**What you are asked to do:**
Each word in the data below should be copied exactly; the images should not.

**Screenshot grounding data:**
========================

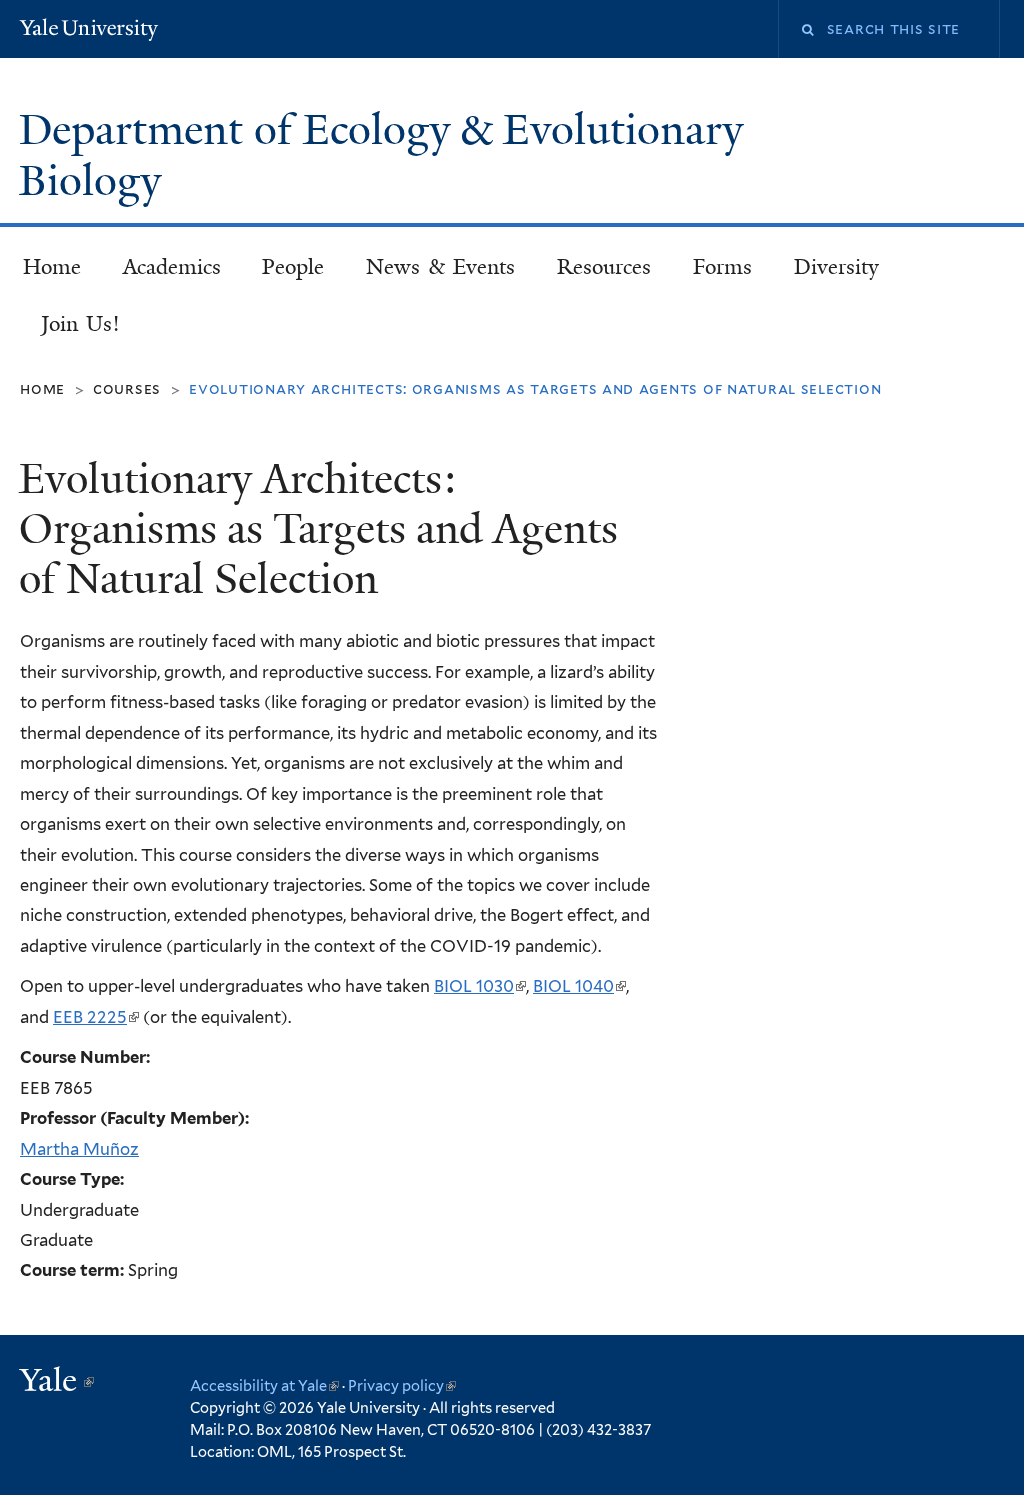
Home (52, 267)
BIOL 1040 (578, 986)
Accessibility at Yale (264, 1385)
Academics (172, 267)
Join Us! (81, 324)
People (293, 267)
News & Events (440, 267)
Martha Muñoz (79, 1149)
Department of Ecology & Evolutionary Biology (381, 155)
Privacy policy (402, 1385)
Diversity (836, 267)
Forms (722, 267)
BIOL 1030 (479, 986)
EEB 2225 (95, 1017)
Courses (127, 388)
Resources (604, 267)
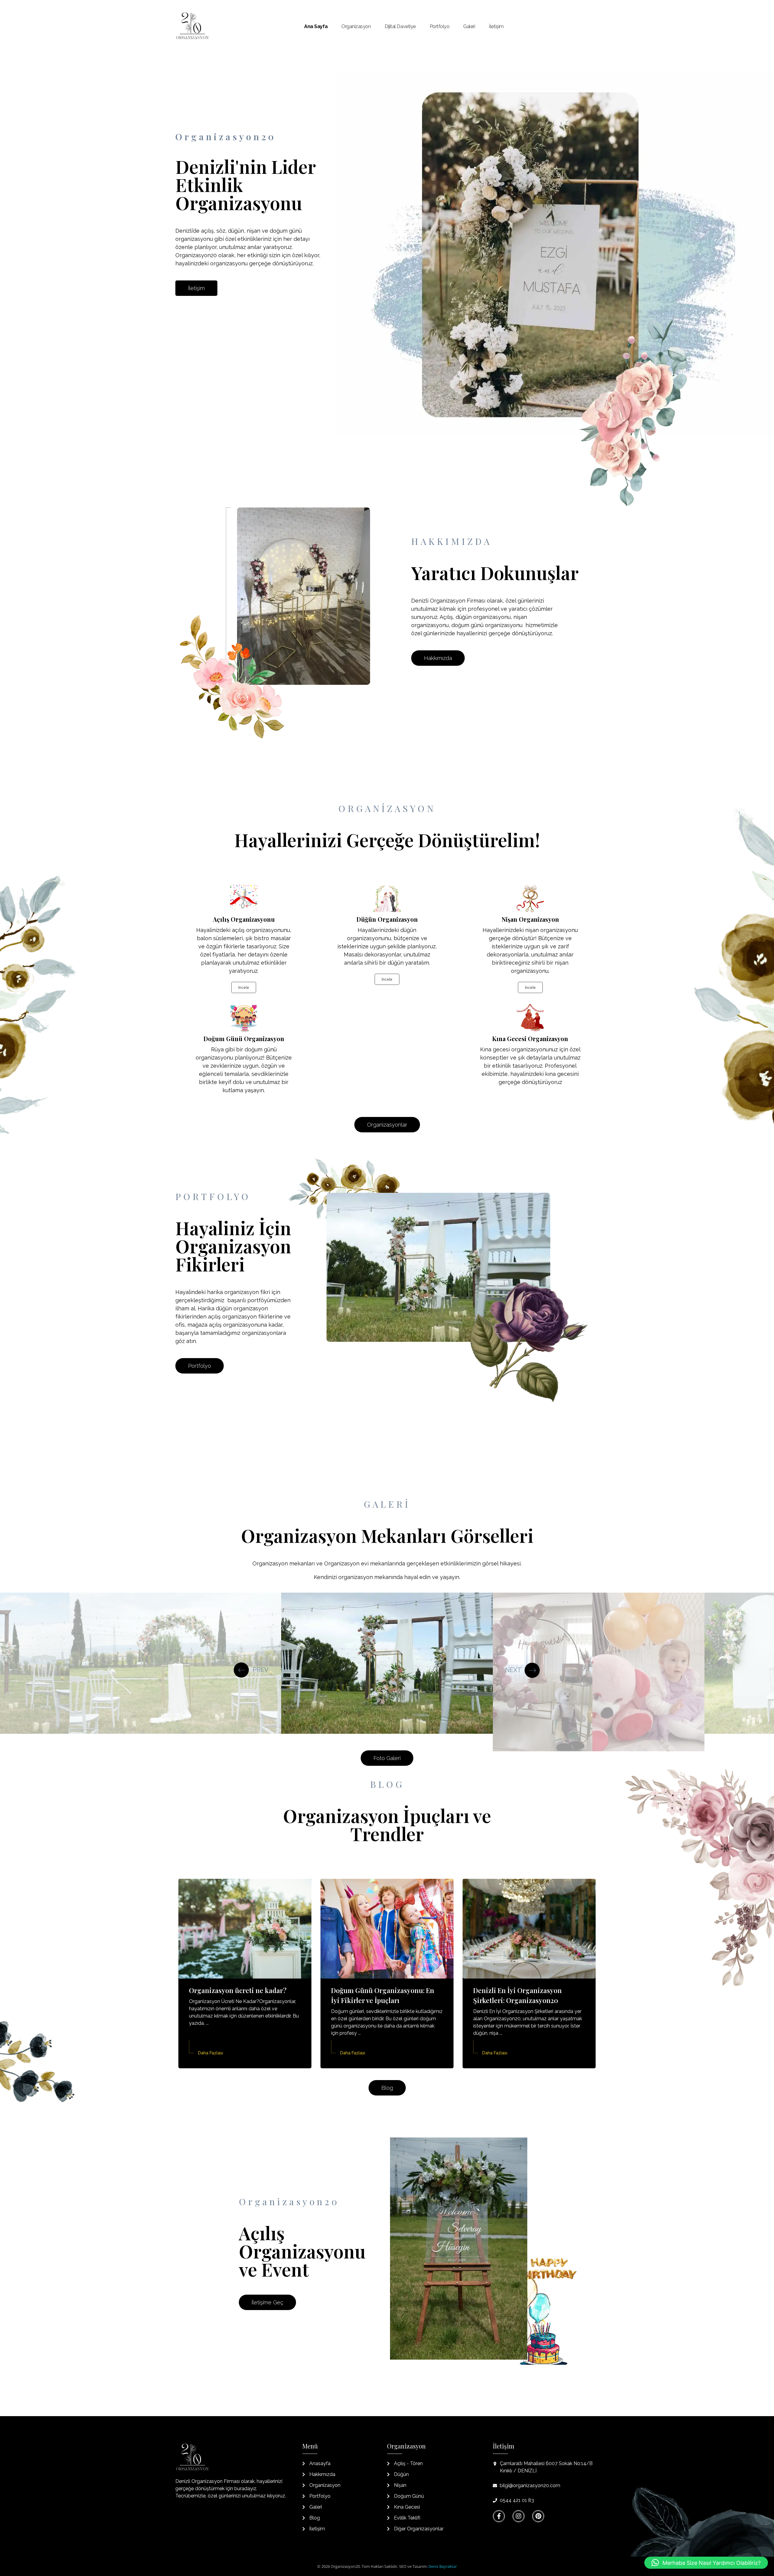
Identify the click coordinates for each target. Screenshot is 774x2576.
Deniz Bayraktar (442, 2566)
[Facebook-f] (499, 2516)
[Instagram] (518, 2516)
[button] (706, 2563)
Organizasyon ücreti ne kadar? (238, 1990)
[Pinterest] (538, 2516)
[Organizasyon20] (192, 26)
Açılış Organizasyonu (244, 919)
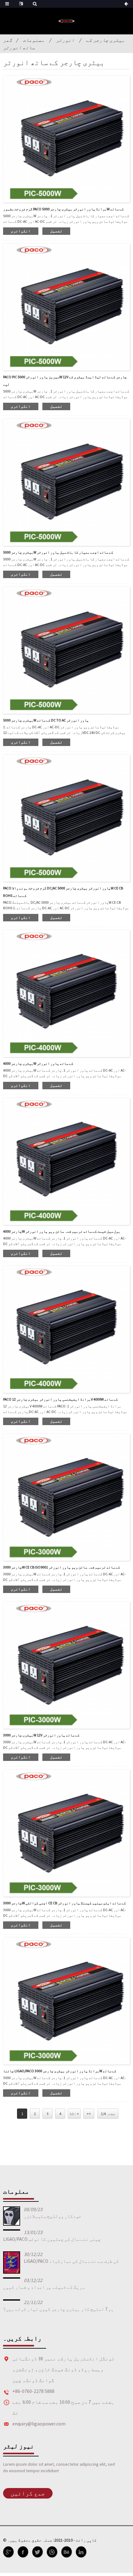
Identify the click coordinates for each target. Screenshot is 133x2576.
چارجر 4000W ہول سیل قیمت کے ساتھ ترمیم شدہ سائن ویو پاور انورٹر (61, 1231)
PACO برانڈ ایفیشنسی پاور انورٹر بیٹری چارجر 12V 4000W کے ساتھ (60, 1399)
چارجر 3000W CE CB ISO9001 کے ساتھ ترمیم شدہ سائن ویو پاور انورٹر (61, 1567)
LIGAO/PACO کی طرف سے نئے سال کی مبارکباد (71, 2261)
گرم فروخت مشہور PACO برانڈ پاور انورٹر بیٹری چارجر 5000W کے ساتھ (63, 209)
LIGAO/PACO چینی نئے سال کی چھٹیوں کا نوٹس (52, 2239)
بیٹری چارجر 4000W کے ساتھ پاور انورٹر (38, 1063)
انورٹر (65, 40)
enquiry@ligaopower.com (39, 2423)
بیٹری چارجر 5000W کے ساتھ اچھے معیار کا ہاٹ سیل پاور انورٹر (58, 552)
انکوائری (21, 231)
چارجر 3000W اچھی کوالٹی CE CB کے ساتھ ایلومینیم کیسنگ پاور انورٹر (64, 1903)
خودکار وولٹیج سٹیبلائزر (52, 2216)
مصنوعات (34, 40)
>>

========================

**Reply to the task:**
Home (52, 267)
BIOL 1040 (578, 986)
Accessibility at Yale (264, 1385)
Academics (172, 267)
Join Us! (81, 324)
People (293, 267)
News & Events (440, 267)
Martha Muñoz (79, 1149)
Department of Ecology & Evolutionary Biology (381, 155)
Privacy policy (402, 1385)
Diversity (836, 267)
Forms (722, 267)
BIOL 1030 (479, 986)
EEB 2225 (95, 1017)
Courses (127, 388)
Resources (604, 267)
Identify the click coordinates for each target. Screenshot is 774x2576.
Deniz Bayraktar (442, 2566)
[Facebook-f] (499, 2516)
[Instagram] (518, 2516)
[button] (706, 2563)
Organizasyon ücreti ne kadar? (238, 1990)
[Pinterest] (538, 2516)
[Organizasyon20] (192, 26)
Açılış Organizasyonu (244, 919)
Identify the click coordinates for each target. Screenshot is 133x2576.
چارجر 4000W ہول سیل قیمت کے ساتھ ترمیم شدہ سائن ویو پاور انورٹر (61, 1231)
PACO برانڈ ایفیشنسی پاور انورٹر بیٹری چارجر 12V 4000W کے ساتھ (60, 1399)
چارجر 3000W CE CB ISO9001 کے ساتھ ترمیم شدہ سائن ویو پاور انورٹر (61, 1567)
LIGAO/PACO کی طرف سے نئے سال کی مبارکباد (71, 2261)
گرم فروخت مشہور PACO برانڈ پاور انورٹر بیٹری چارجر 5000W کے ساتھ (63, 209)
LIGAO/PACO چینی نئے سال کی چھٹیوں کا نوٹس (52, 2239)
بیٹری چارجر 4000W کے ساتھ پاور انورٹر (38, 1063)
انورٹر (65, 40)
enquiry@ligaopower.com (39, 2423)
بیٹری چارجر 5000W کے ساتھ اچھے معیار کا ہاٹ سیل پاور انورٹر (58, 552)
انکوائری (21, 231)
چارجر 3000W اچھی کوالٹی CE CB کے ساتھ ایلومینیم کیسنگ پاور انورٹر (64, 1903)
خودکار وولٹیج سٹیبلائزر (52, 2216)
مصنوعات (34, 40)
>>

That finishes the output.